A Citrix blog post by senior software engineer John Garbutt points out that Citrix has far from walked away from OpenStack. According to Garbutt’s post, Citrix still has two dedicated resources working on OpenStack and is looking for a third. Predictably, Citrix’s main OpenStack focus consists of optimizing its XenServer virtualization platform for OpenStack deployments. At present, Citrix can claim two flagship deployments of OpenStack with XenServer in the form of Internap and Rackspace.

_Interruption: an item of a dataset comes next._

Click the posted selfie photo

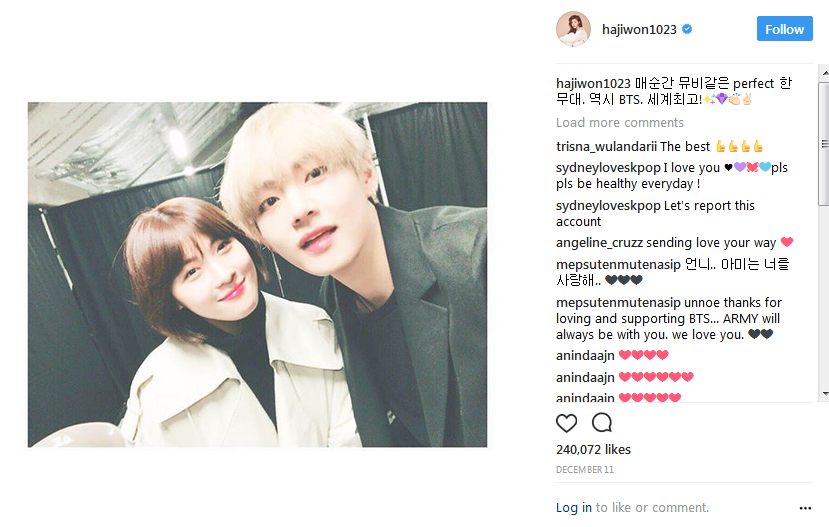[x=257, y=274]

Internap deployed a production-grade, OpenStack cloud using XenServer and Rackspace recently launched a Beta version of its OpenStack-based cloud using XenServer instead of the KVM hypervisor traditionally used for OpenStack deployments.
Despite the backing of illustrious customers like Internap and Rackspace, Citrix is continuing to tweak the use of XenServer with OpenStack by announcing additional functionality for OpenStack’s Folsome release such as live migration and boot from volume. In addition, Citrix plans to improve the supporting documentation for OpenStack and XenServer as well as create a compatibility test suite for the Amazon EC2 platform. Cross pool live migration constitutes the main feature that Citrix promises to release in its bid to improve XenServer’s cloud optimization although the company is making no promises of its completion by the OpenStack Folsome release.
The bottom line here is that Citrix still has its fingers in the OpenStack pie and is likely to continue doing so given the relative immaturity of the market for OpenStack clouds. That said, the post indirectly confirms that Citrix has given up any idea of building a cloud infrastructure based on OpenStack in parallel with CloudStack, which it recently incubated with the Apache Software Foundation. When the web buzzed with overly-simplified news of Sony’s “defection” to OpenStack from Amazon Web Services, for example, the tech blogosphere needed an extra couple of days to fully comprehend that Sony was continuing to use Amazon Web Services in parallel with OpenStack. In the case of Citrix, however, the abandonment of OpenStack is complete save for its use as a distribution channel for the XenServer virtualization platform, even though OpenStack may well end up cannibalizing Citrix-commercialized deployments of CloudStack at some point in the future.